Action item >> An exact copy of every entry is needed, without the pictures.

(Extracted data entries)
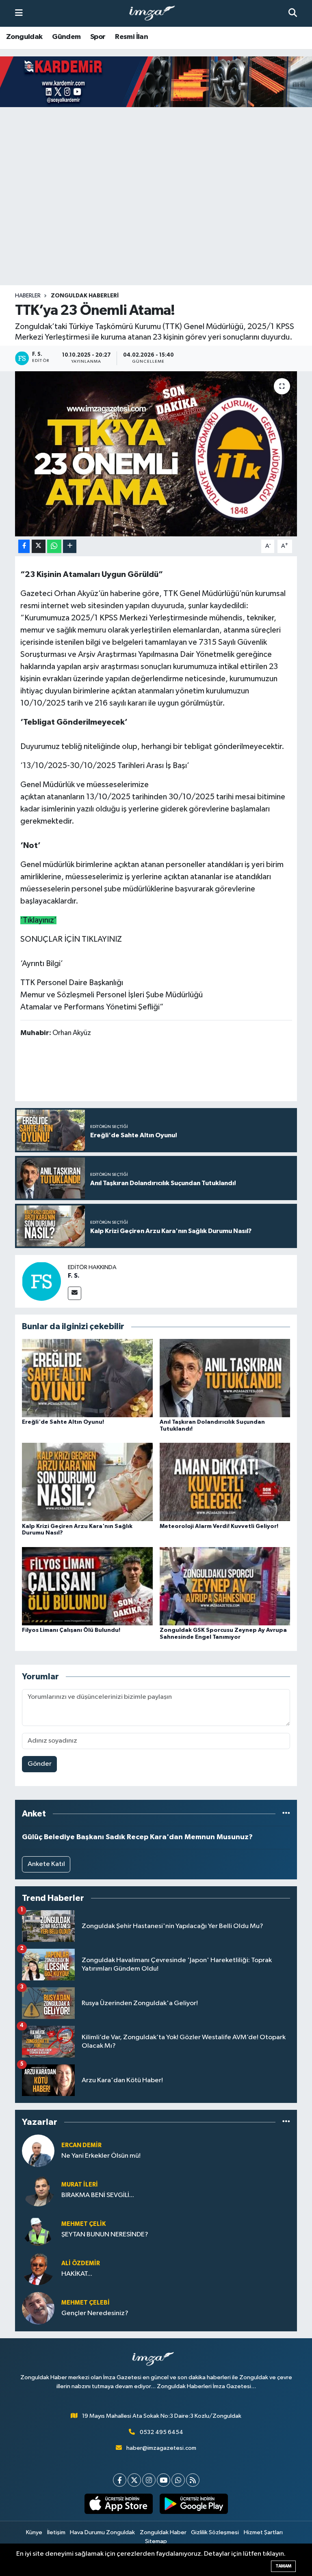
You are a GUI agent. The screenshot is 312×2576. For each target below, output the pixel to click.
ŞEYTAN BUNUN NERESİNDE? (104, 2234)
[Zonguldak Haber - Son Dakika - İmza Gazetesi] (155, 14)
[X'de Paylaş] (39, 546)
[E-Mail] (74, 1293)
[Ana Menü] (19, 13)
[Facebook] (119, 2480)
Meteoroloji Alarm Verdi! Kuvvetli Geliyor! (219, 1526)
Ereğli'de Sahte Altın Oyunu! (63, 1422)
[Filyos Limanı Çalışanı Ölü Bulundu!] (87, 1585)
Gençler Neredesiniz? (94, 2313)
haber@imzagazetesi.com (161, 2448)
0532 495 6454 (161, 2432)
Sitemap (156, 2541)
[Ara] (292, 13)
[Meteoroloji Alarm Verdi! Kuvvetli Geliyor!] (225, 1481)
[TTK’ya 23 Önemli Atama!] (156, 453)
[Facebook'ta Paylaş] (24, 546)
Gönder (40, 1763)
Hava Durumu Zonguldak (102, 2532)
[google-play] (194, 2504)
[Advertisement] (156, 221)
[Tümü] (286, 1813)
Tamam (283, 2566)
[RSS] (192, 2480)
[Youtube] (163, 2480)
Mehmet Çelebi (85, 2303)
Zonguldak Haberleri (85, 296)
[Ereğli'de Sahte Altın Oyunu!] (87, 1377)
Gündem (66, 37)
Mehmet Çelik (83, 2224)
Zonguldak (24, 37)
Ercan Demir (81, 2145)
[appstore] (118, 2504)
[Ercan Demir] (38, 2150)
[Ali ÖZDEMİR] (38, 2268)
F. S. (74, 1275)
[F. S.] (41, 1281)
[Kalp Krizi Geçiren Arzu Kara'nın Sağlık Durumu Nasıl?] (87, 1481)
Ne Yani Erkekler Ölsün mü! (101, 2155)
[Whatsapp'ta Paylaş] (54, 546)
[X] (134, 2480)
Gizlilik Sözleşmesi (215, 2532)
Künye (34, 2532)
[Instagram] (149, 2480)
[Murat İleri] (38, 2189)
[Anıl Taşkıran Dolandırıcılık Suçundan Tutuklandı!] (225, 1377)
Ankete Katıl (46, 1864)
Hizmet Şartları (263, 2532)
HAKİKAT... (76, 2273)
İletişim (56, 2532)
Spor (98, 37)
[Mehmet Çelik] (38, 2229)
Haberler (28, 296)
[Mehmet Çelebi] (38, 2308)
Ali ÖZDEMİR (80, 2263)
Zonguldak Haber (163, 2532)
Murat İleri (79, 2185)
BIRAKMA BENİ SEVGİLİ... (97, 2195)
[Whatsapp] (178, 2480)
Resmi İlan (131, 37)
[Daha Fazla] (69, 546)
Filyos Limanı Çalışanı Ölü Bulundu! (71, 1630)
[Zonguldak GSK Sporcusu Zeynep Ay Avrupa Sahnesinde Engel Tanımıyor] (225, 1585)
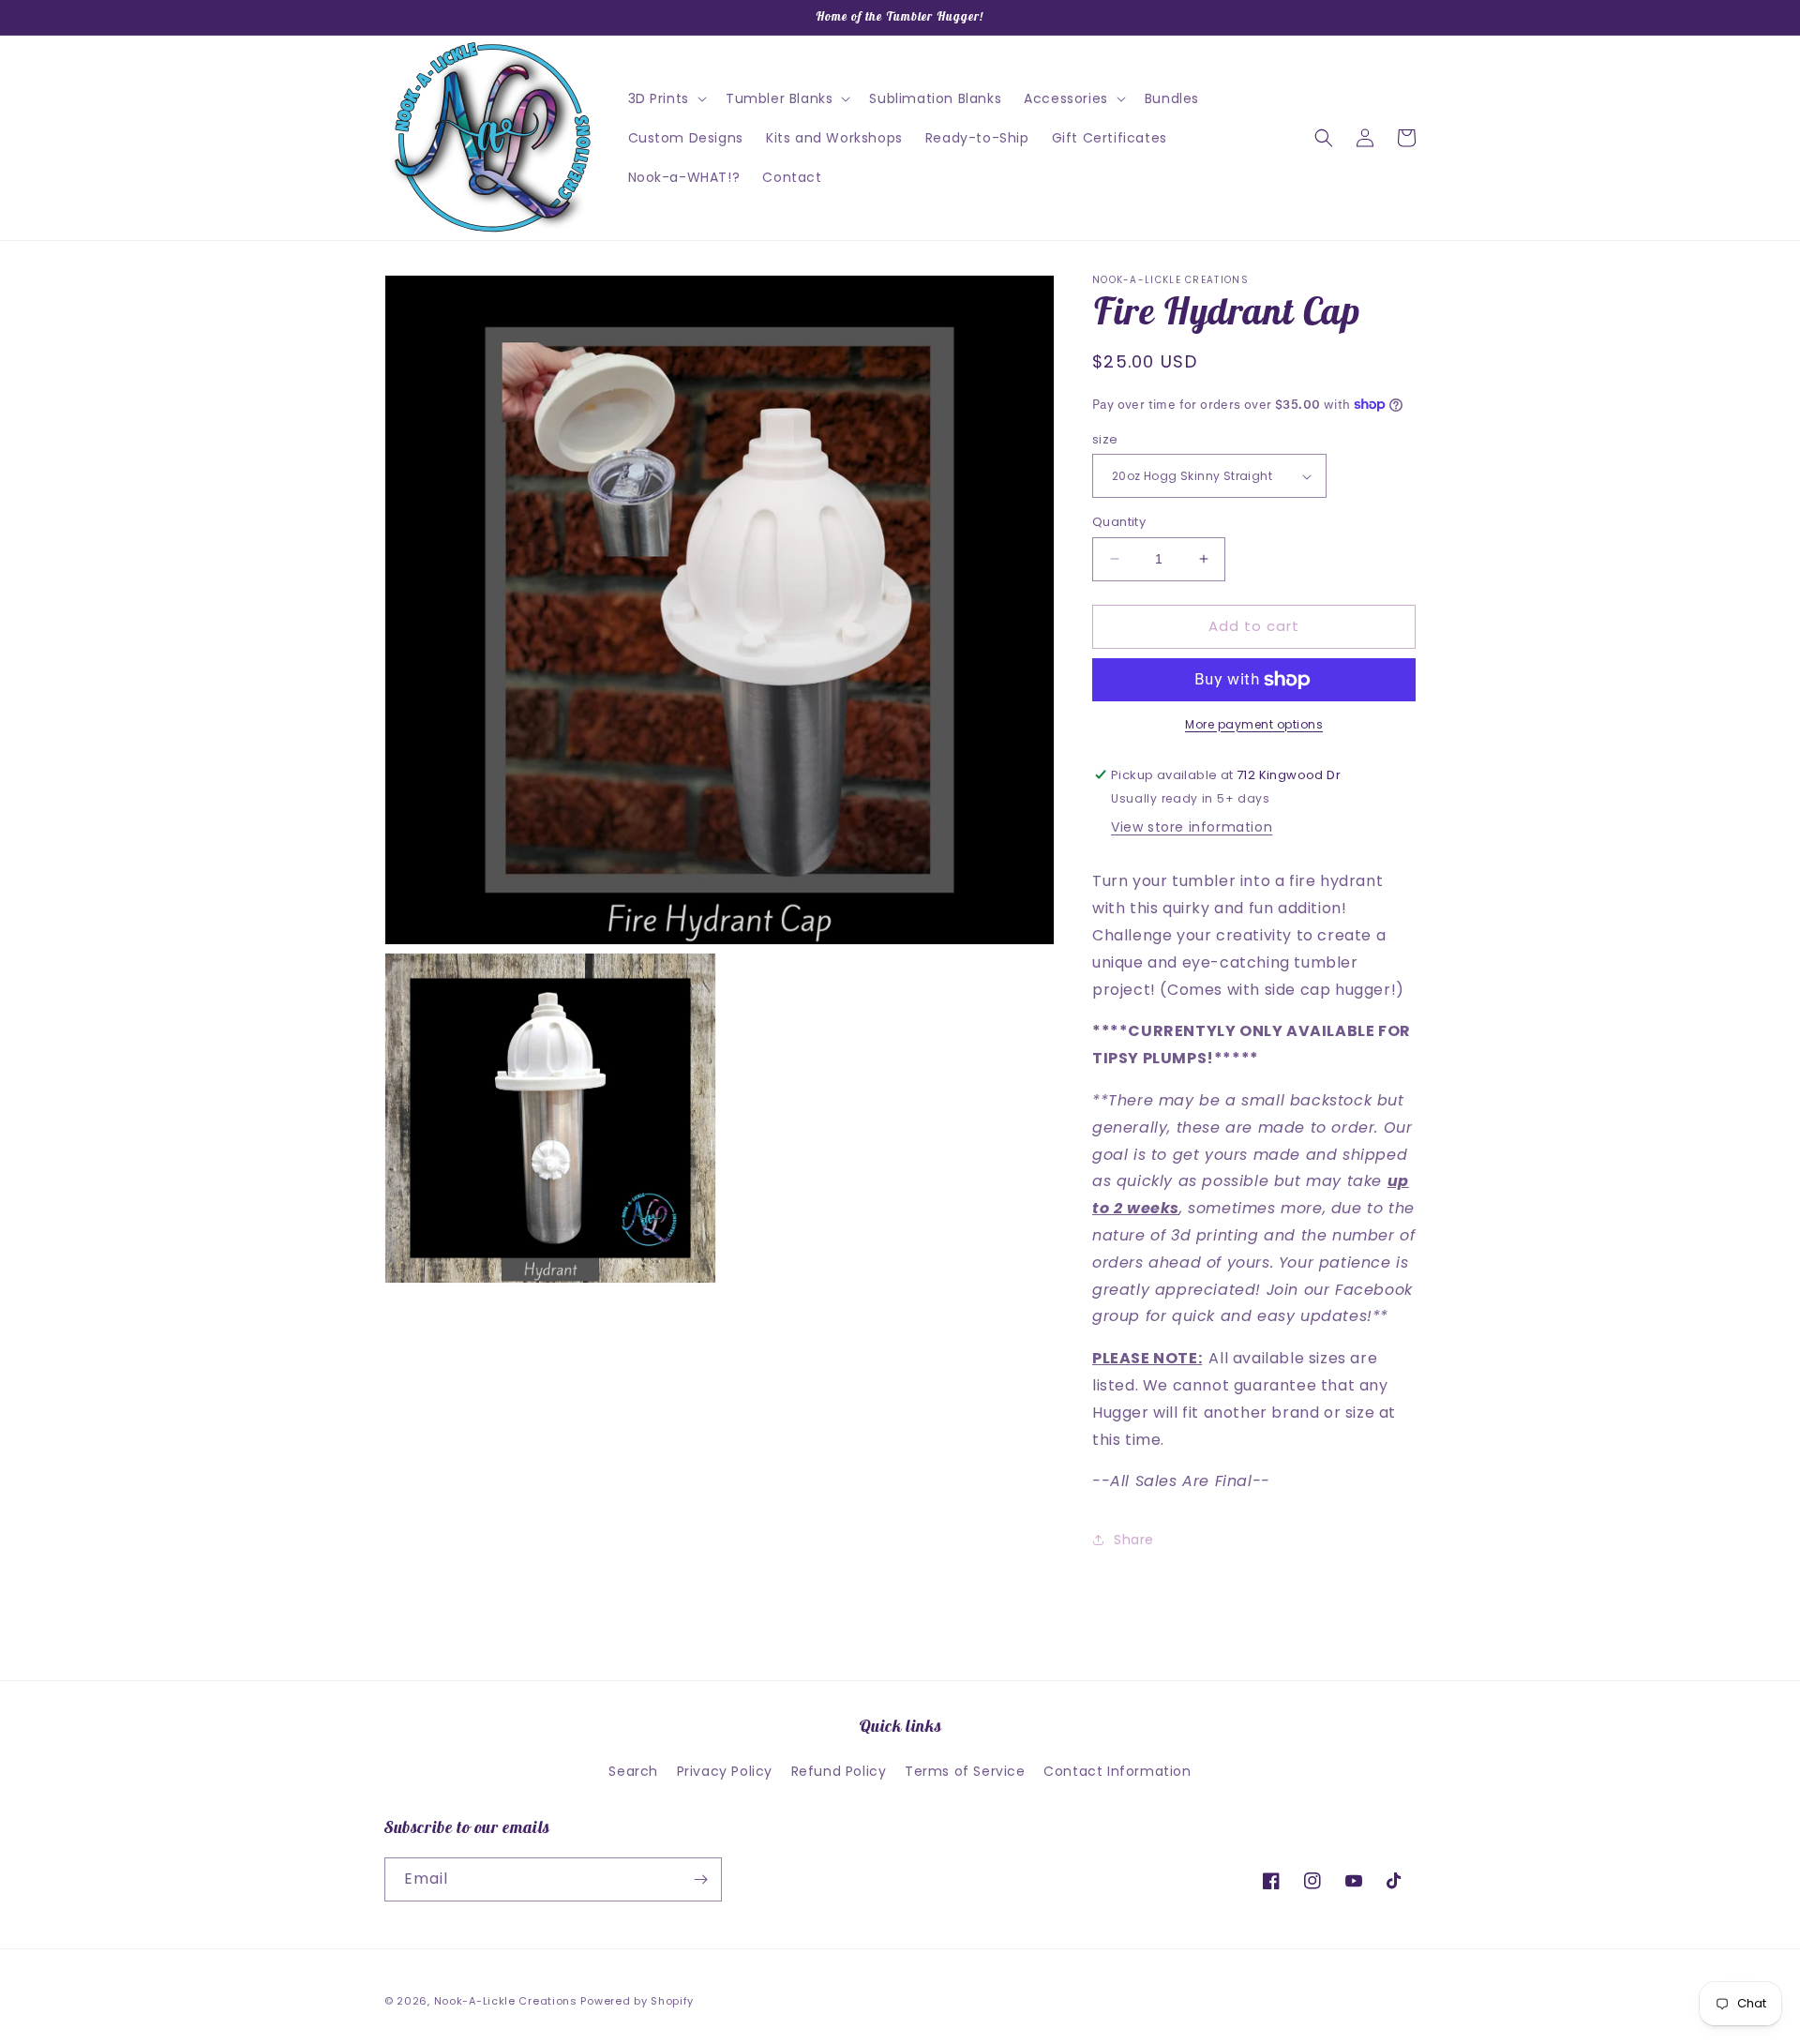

Written answer >>
You are a GUI agent. The screenshot is 312×2576. For each target below, output the pixel to click.
ŞEYTAN BUNUN NERESİNDE? (104, 2234)
[Zonguldak Haber - Son Dakika - İmza Gazetesi] (155, 14)
[X'de Paylaş] (39, 546)
[E-Mail] (74, 1293)
[Ana Menü] (19, 13)
[Facebook] (119, 2480)
Meteoroloji Alarm Verdi! Kuvvetli Geliyor! (219, 1526)
Ereğli'de Sahte Altın Oyunu! (63, 1422)
[Filyos Limanı Çalışanı Ölü Bulundu!] (87, 1585)
Gençler Neredesiniz? (94, 2313)
haber@imzagazetesi.com (161, 2448)
0532 495 6454 (161, 2432)
Sitemap (156, 2541)
[Ara] (292, 13)
[Meteoroloji Alarm Verdi! Kuvvetli Geliyor!] (225, 1481)
[TTK’ya 23 Önemli Atama!] (156, 453)
[Facebook'ta Paylaş] (24, 546)
Gönder (40, 1763)
Hava Durumu Zonguldak (102, 2532)
[google-play] (194, 2504)
[Advertisement] (156, 221)
[Tümü] (286, 1813)
Tamam (283, 2566)
[RSS] (192, 2480)
[Youtube] (163, 2480)
Mehmet Çelebi (85, 2303)
Zonguldak Haberleri (85, 296)
[Ereğli'de Sahte Altın Oyunu!] (87, 1377)
Gündem (66, 37)
Mehmet Çelik (83, 2224)
Zonguldak (24, 37)
Ercan Demir (81, 2145)
[appstore] (118, 2504)
[Ercan Demir] (38, 2150)
[Ali ÖZDEMİR] (38, 2268)
F. S. (74, 1275)
[F. S.] (41, 1281)
[Kalp Krizi Geçiren Arzu Kara'nın Sağlık Durumu Nasıl?] (87, 1481)
Ne Yani Erkekler Ölsün mü! (101, 2155)
[Whatsapp'ta Paylaş] (54, 546)
[X] (134, 2480)
Gizlilik Sözleşmesi (215, 2532)
Künye (34, 2532)
[Instagram] (149, 2480)
[Murat İleri] (38, 2189)
[Anıl Taşkıran Dolandırıcılık Suçundan Tutuklandı!] (225, 1377)
Ankete Katıl (46, 1864)
Hizmet Şartları (263, 2532)
HAKİKAT... (76, 2273)
İletişim (56, 2532)
Spor (98, 37)
[Mehmet Çelik] (38, 2229)
Haberler (28, 296)
[Mehmet Çelebi] (38, 2308)
Ali ÖZDEMİR (80, 2263)
Zonguldak Haber (163, 2532)
Murat İleri (79, 2185)
BIRAKMA BENİ SEVGİLİ... (97, 2195)
[Whatsapp] (178, 2480)
Resmi İlan (131, 37)
[Daha Fazla] (69, 546)
Filyos Limanı Çalışanı Ölü Bulundu! (71, 1630)
[Zonguldak GSK Sporcusu Zeynep Ay Avrupa Sahnesinde Engel Tanımıyor] (225, 1585)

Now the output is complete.